Michael shushed her. ‘Can you see them?’ she whispered.

She felt Trisha shake her head. ‘Me neither. We’d better move quickly.’

It was hard going, groping from tree to tree. Michaela didn’t dare to turn the light on. They needed a surprise on their side. After what seemed an age, the pool house loomed out of the darkness in front of them.

‘The doors,’ hissed Trisha.

They were standing wide open. A soft shuffling noise came from inside the building. Michaela grabbed Trisha.

‘Quickly,’ she said. ‘Now.’

Michaela bounded up the steps, forgetting completely how her head hurt and her muscles ached. She hesitated in the doorway, then flung herself down the steps, aware of Trisha right behind her.

Gardener stood at the bottom of the steps, the limp form on his mother at his feet. He was holding a flashlight and Michaela watched in horror as he raised a booted foot and kicked the lifeless body of his mother into the dark mouth of the pool.

Michaela screamed, taking the last few steps at a leap, and without stopping to think, she dived into the pool. The water closed around her in a nightmarish embrace and she thrashed out blindly, groping for Selena. She must be somewhere.

Somewhere here. Lungs beginning to burn, Michaela cast around, getting tangled in weeds. Somewhere. Somewhere, where?

Her hands closed on cloth. Relief flooded through her body and she pulled Selena close, wrapping her arms around the unresponsive woman’s waist and kicking for the surface.

Gasping, gagging, she towed the old woman to the side of the pool. She was aware of light somewhere but concentrated on getting Selena up out of the water. The bottom of the pool was too slimy to get a grip on as she tried to live Selena out of the water. She was going to have to get out first and pull her out.

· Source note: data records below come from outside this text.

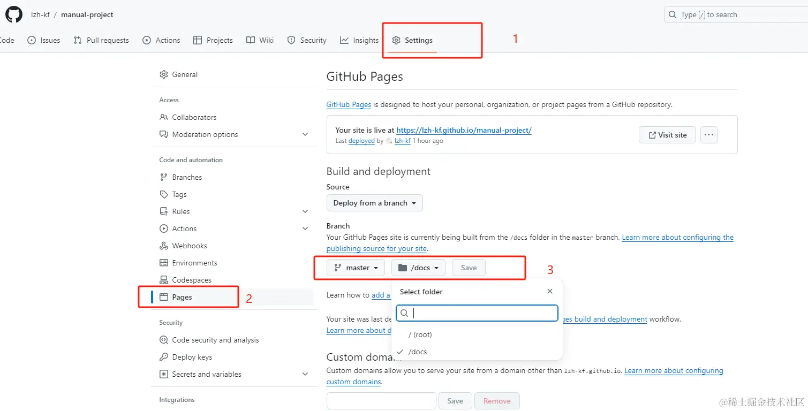Open the Insights tab

coord(359,40)
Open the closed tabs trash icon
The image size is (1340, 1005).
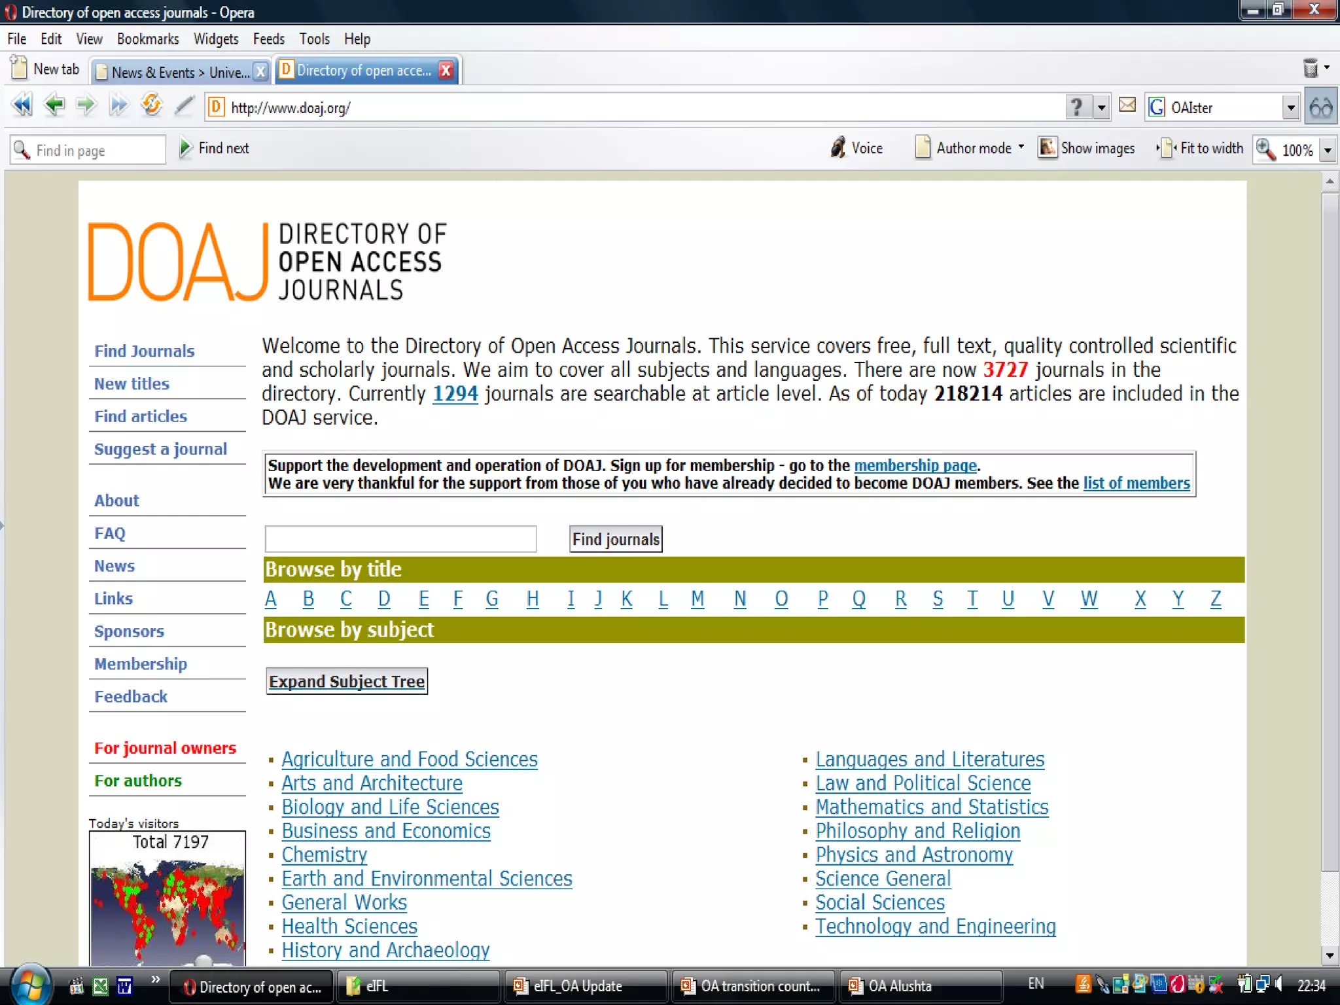coord(1311,68)
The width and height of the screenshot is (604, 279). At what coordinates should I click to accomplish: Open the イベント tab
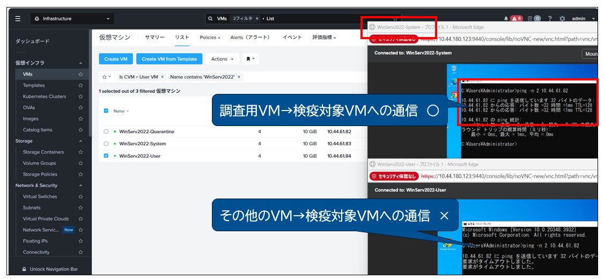pyautogui.click(x=292, y=38)
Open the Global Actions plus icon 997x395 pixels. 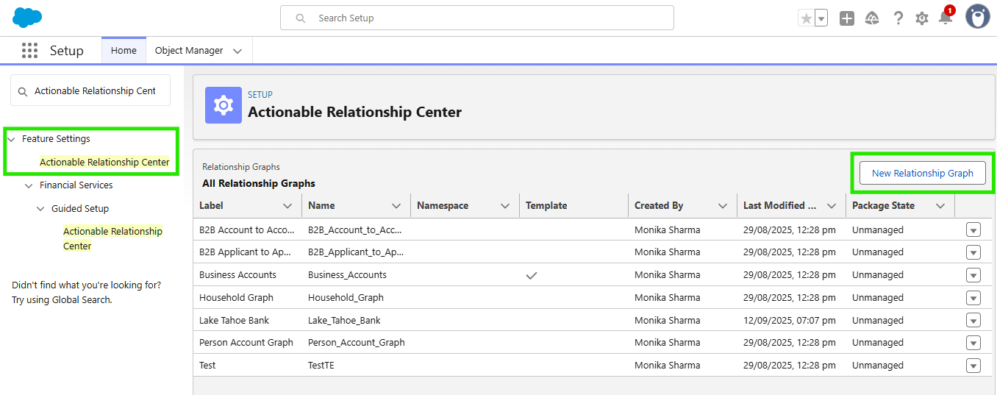pos(847,18)
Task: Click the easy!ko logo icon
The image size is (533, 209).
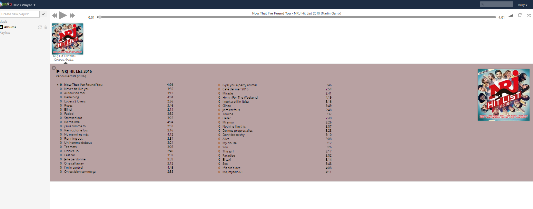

Hands reached down and latched onto the woman’s dressing gown, heaving her from the water. They came back and grasped Michaela’s pulling her from the water for the second time.

‘Trisha!’ Michaela knelt on the edge of the pool, looked around for Gardener. He lay slumped prone on the floor of the pool house, face downwards. Trisha was standing between them. She waved the torch at Michaela and grinned.

‘It was payback time,’ she said.

Michaela couldn’t help it. On hands and knees, soaking wet, she started grinning. Until she saw Selena, still lying motionless. ‘Selena,’ she said and crawled over to her. She checked the woman. ‘She’s not breathing,’ she said.

Trisha was shaking her head. ‘We have to get her out of here,’ she said. ‘Gardener might come round at any time.’ She bent down and did something to him. A moment later she stood up, holding up something. ‘The key,’ she said. ‘We’ll lock him in here.’

Michaela didn’t bother to reply. She heaved herself to her feet and bent down to pick up Selena. She didn’t like the way the old woman’s head rolled against her  shoulder. She hurried up the stairs and out into the dark clearing. She lay the woman down on the ground and checked her airways. Not breathing. Damnit. She tipped her head back, pinched her nose and blew three breaths into Selena’s lungs.

 

Then she leaned over her chest and began compressions, counting them aloud. Trisha came to her side. ‘He’s locked in. Is she okay?’

Michaela shook her head. ‘Ambulance, police,’ she said and breathed into Selena’s lungs again.